━━━━━ RECORDS TO PROCESS ━━━━━
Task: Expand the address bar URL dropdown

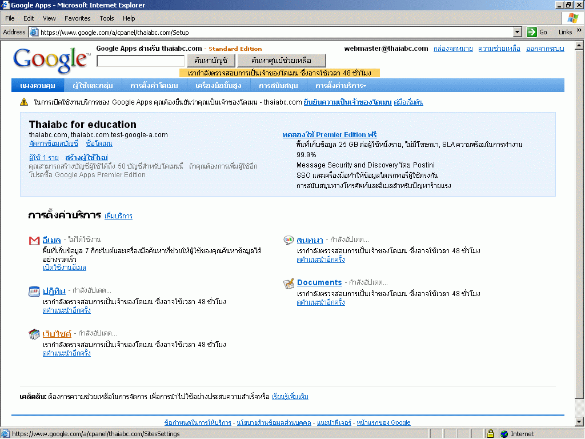Action: pos(518,32)
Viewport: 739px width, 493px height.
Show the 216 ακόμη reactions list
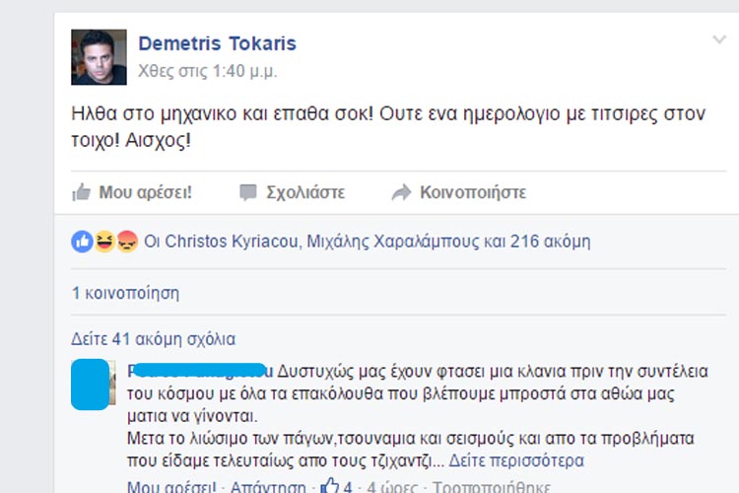coord(550,242)
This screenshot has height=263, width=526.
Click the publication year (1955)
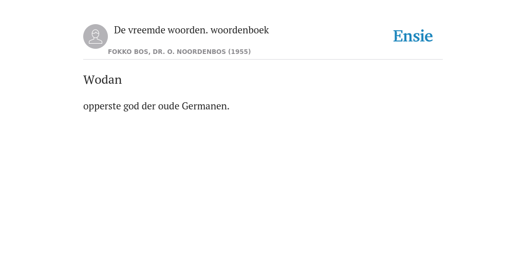(239, 52)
━━━━━
> _TASK REQUIREMENTS_
Starting from the line that has "This screenshot has height=263, width=526." and ending at the last line of the material above, every line should be output exactly; pictures are dropped and nothing else appears.

> _WRITTEN ANSWER_
This screenshot has height=263, width=526.
Click the publication year (1955)
(239, 52)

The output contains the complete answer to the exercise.